I first attempted to use the transparent web-proxy only to find out that it does not support https: It works fine for http: sites, but not https.
So, the next step was to attempt to use Hotspot with a Walled Garden setup however I am running into issues with as it also does not support https. It does work great for http sites.
I realize that the Walled Garden IP List table supports https however, it is not usable for this purpose as it does not support a path like the Walled Garden table does and many of the URLs are just one page on a website, or multimedia. Walled Garden IP works great for just a https URL but not at all for a URL with a path after the URL.
If what I have read is correct web-proxy, not transparent web-proxy would work, but I am doing my best to provide a configuration that the computer does not have to be changed.
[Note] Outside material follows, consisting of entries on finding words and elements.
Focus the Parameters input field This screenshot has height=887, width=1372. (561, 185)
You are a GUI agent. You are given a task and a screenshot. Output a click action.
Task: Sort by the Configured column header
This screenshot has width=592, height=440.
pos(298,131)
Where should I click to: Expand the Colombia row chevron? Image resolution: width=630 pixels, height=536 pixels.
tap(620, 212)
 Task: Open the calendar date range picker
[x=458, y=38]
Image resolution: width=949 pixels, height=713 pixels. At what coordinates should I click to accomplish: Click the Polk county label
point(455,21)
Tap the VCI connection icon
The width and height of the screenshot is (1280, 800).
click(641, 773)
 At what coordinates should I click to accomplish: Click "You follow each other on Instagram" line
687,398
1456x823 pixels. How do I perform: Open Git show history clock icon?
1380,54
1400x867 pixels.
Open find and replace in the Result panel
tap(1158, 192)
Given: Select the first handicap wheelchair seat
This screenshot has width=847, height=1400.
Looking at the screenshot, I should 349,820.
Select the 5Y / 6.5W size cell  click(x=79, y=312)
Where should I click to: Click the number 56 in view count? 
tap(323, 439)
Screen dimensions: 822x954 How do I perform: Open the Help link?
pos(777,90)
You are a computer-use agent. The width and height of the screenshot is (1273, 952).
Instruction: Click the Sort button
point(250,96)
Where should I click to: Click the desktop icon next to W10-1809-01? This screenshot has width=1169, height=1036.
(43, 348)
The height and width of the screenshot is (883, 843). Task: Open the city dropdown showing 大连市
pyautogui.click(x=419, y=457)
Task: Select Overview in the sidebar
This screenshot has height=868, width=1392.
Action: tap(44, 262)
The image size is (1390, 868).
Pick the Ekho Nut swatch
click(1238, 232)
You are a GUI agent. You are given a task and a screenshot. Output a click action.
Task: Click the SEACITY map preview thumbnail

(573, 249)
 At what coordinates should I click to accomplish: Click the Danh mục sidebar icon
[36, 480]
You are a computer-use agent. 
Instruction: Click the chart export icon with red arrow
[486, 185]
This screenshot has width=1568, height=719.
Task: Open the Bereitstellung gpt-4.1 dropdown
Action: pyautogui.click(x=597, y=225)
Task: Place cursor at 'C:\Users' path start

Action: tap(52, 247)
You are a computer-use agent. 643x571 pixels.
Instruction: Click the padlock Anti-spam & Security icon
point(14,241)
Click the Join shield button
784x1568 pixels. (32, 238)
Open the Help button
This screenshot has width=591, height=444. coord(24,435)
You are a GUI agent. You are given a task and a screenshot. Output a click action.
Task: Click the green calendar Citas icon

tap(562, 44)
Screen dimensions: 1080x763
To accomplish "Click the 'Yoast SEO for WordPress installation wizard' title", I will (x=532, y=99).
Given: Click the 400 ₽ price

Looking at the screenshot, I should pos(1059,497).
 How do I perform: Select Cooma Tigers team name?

Some of these students are very computer savvy and had successfully defeated some minor security that the admin had enabled. The new system I have installed consist of Ubiquiti UniFI APs with 4 SSIDs with a VLAN for each SSID, one SSID for students, and is working very well but now they want a White List system enabled.
Any suggestions or tricks or am I missing something?
I recommend that you use the proxy feature as you originally planned.
Just configure the web browsers to explicitly use the Mikrotik as a proxy server, and this way you can also filter SSL connections.
Since this is a highly-controlled environment, you should be able to configure the proxy settings on the browsers. Finally, block ports 80 and 443 in the filter table so the browsers can’t go directly to the Internet.
If you really want to tighten things up, you could create a L7 filter which recognizes HTTP and SSL and block connections matched by these as well (so the kids can’t connect to websites running on non-standard ports).
I have implemented the proxy on my test router and all is working well with most sites. However, I am having issues with sites that use other locations for the website page. Such as fonts from Google aps.. fonts.googleapis.com
It appears that I must go through all the urls and add anything that is on the webpage which is external to the url. Is there a shortcut to solve this issue? If not this is going to be a major pain with 2500 sites!!!
Well, in general, it seems there could be allow linked content kind of rule and a value for how many “hops” it would allow… but of course that’s a slippery slope - what if an allowed page links to a resource from something you really would want blocked? There’s no real fire-and-forget solution to filtering the Internet. That’s why content filtering services charge money - it’s a full time job. Obviously there’s no such thing in the Web Proxy in ROS - perhaps a squid server would give more of these features. You might want to spend a day playing with squid just to see if it can make your life easier.
Perhaps you could shift the onus of this problem onto the maintainer of the white list - i.e. the curriculum provider.
Obviously there’s no such thing in the Web Proxy in ROS - perhaps a squid server would give more of these features. You might want to spend a day playing with squid just to see if it can make your life easier.